This may take some time to run. It will print "Done!" at the end.

I've made some changes since Monday that will let you re-run this cell without errors.

In [None]:
model = TopicModel(num_topics, vocabulary, doc_smoothing, word_smoothing)

## `documents` seems to be a class variable, not an object variable
model.clear_documents()

for document in documents:
    document["topic_changes"].fill(0)
    document["topic_counts"].fill(0)
    c_doc = Document(document["doc_tokens"], document["doc_topics"], document["topic_changes"], document["topic_counts"])
    model.add_document(c_doc)

sampling_dist = np.zeros(num_topics, dtype=float)

doc_topic_probs = np.zeros((len(model.documents), num_topics))
word_topic_probs = np.zeros((len(vocabulary), num_topics))

# Initial burn-in iterations
for i in range(10): # using 500 iterations for faster stoplist curation
    start = timer()
    model.sample(50)
    elapsed_time = timer() - start
    
    display(Markdown("### Iteration {}, {:.2f} seconds per iteration".format((i+1) * 50, elapsed_time / 50)))
    
    table_markdown = "### Iteration {}, {:.2f} seconds per iteration\n".format((i+1) * 50, elapsed_time / 50)
    table_markdown += "|Topic | Most likely words (descending)|\n"
    table_markdown += "|--|--|\n"
    for topic in range(num_topics):
        table_markdown += "|{}|{}|\n".format(topic, model.topic_words(topic, 12))
    
    clear_output()
    display(Markdown(table_markdown))
        
# Saved samples
for i in range(5):
    model.sample(10)
    
    for doc_id, doc in enumerate(model.documents):
        for word_id, topic in zip(doc.doc_tokens, doc.doc_topics):
            doc_topic_probs[doc_id,topic] += 1
            word_topic_probs[word_id,topic] += 1

            
print("Done!")
            
# Normalize
doc_row_sums = doc_topic_probs.sum(axis=1)
doc_topic_probs /= doc_row_sums[:,np.newaxis]

word_col_sums = word_topic_probs.sum(axis=0)
word_topic_probs /= word_col_sums[np.newaxis,:]

topic_top_words = []
for topic in range(num_topics):
    sorted_words = sorted(zip(word_topic_probs[:,topic], vocabulary), reverse=True)
    topic_top_words.append(" ".join([w for x, w in sorted_words[:12]]))

### Representing a document as a mixture of topics

At the end of the training process I'm saving multiple samples and averaging over them to get better estimates of the probability of words in topics and the probability of topics in words.

For convenience, I created an array `topic_top_words` that contains the top 12 most probable words in this averaged matrix.

Let's look at one of the longer documents, describing an incident of violence and property crime. (Most proper names have been removed)

In [None]:
documents[780]["original"]

Here are the most probable topics in this document:

In [None]:
sorted(zip(doc_topic_probs[780,:], topic_top_words), reverse=True)

### This cell shows the prevalence of each topic from the beginning of the work to the end.

I'm including this for comparison to Pliny's encyclopedia.

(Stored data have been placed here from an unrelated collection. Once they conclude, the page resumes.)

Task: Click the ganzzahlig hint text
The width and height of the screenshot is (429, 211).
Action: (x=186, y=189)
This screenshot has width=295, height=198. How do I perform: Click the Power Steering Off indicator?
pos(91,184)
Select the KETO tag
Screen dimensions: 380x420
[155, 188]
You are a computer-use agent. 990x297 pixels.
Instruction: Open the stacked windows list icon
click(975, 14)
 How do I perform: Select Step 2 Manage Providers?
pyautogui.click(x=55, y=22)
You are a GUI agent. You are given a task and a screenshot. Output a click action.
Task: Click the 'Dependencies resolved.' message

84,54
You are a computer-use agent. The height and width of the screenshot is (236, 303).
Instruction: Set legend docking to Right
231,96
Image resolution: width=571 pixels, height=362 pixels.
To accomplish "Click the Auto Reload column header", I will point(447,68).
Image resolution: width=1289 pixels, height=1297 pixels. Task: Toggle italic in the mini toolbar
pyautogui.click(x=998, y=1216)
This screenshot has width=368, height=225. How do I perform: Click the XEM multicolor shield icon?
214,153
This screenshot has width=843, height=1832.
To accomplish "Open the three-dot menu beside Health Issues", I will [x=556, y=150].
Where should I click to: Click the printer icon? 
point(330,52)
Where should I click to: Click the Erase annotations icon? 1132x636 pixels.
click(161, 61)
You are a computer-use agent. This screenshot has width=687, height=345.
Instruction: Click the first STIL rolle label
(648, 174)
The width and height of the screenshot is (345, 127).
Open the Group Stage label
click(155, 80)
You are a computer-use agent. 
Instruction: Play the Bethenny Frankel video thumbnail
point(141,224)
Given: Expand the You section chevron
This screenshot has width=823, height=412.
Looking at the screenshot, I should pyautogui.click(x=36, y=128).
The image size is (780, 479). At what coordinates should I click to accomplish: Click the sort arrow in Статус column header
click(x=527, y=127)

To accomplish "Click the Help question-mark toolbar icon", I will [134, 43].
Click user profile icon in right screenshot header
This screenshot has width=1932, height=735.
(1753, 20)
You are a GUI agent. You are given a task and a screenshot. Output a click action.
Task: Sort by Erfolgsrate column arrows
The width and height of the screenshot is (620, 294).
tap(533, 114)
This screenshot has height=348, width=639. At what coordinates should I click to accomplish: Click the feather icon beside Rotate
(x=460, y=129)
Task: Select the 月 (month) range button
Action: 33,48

It looks quite different to me, and tells us something about the construction of the collection.

In [None]:
for topic in range(num_topics):
    print(topic, model.topic_words(topic, n_words=6))
    pyplot.plot(doc_topic_probs[:,topic])
    pyplot.show()

### This cell prints the documents with the largest proportion of a specified topic.

Find a few topics that are of interest, and compare results around your table. Are topics that look similar from the perspective of their top words bringing together similar documents?

In [None]:
def top_docs(topic, n_docs=10):
    for doc_id in np.argsort(-doc_topic_probs[:,topic])[:n_docs]:
        print("{} {:.1f}% | {}".format(doc_id, 100 * doc_topic_probs[doc_id,topic], documents[doc_id]["original"]))

In [None]:
top_docs(11)